EXERCISE: Your copy starts at the line containing "You are a GUI" and ends at the last line of the material below. Reproduce those lines exactly, with no pictures.

EXERCISE INPUTS:
----
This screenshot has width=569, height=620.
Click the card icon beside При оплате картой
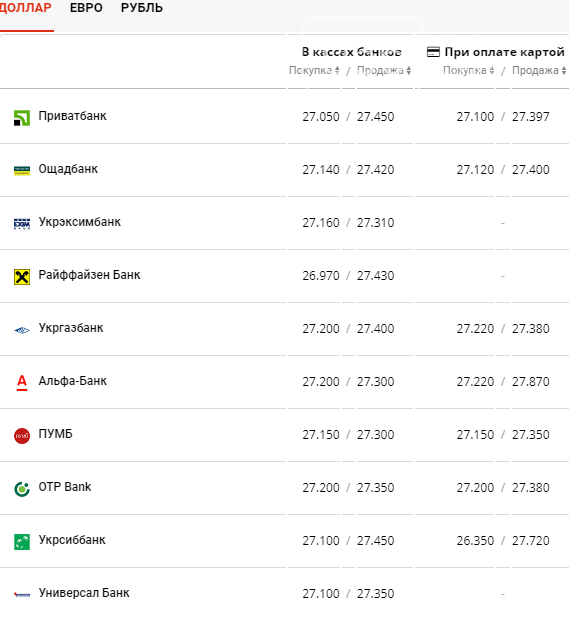(x=433, y=52)
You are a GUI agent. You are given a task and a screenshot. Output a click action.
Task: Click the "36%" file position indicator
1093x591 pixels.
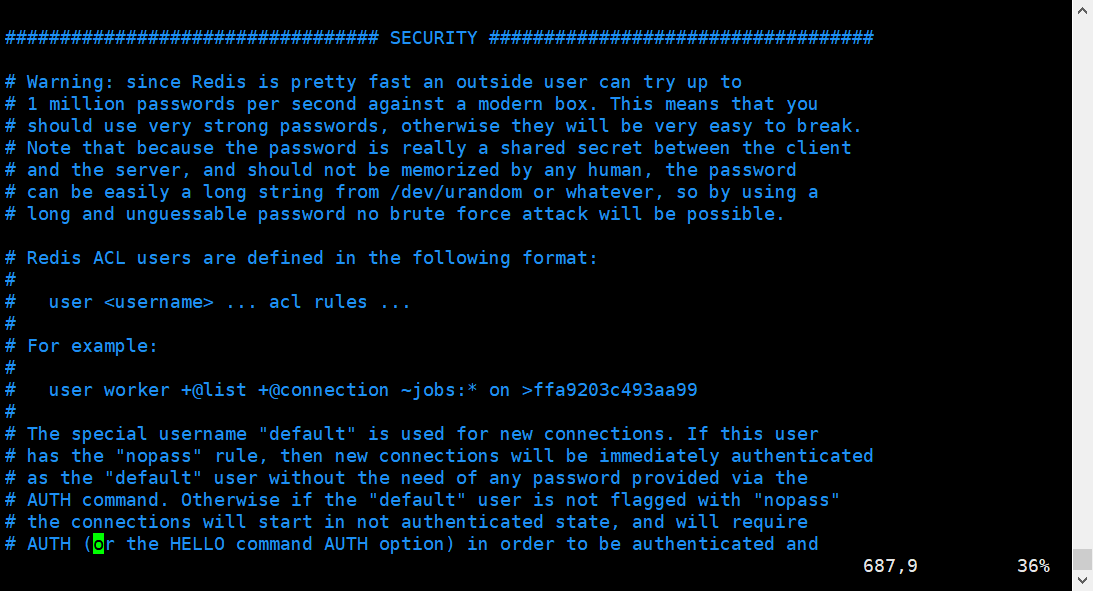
----
YOUR RESPONSE:
You are a GUI agent. You are given a task and a screenshot. Output a click action.
Task: Click the "36%" file position indicator
1093x591 pixels.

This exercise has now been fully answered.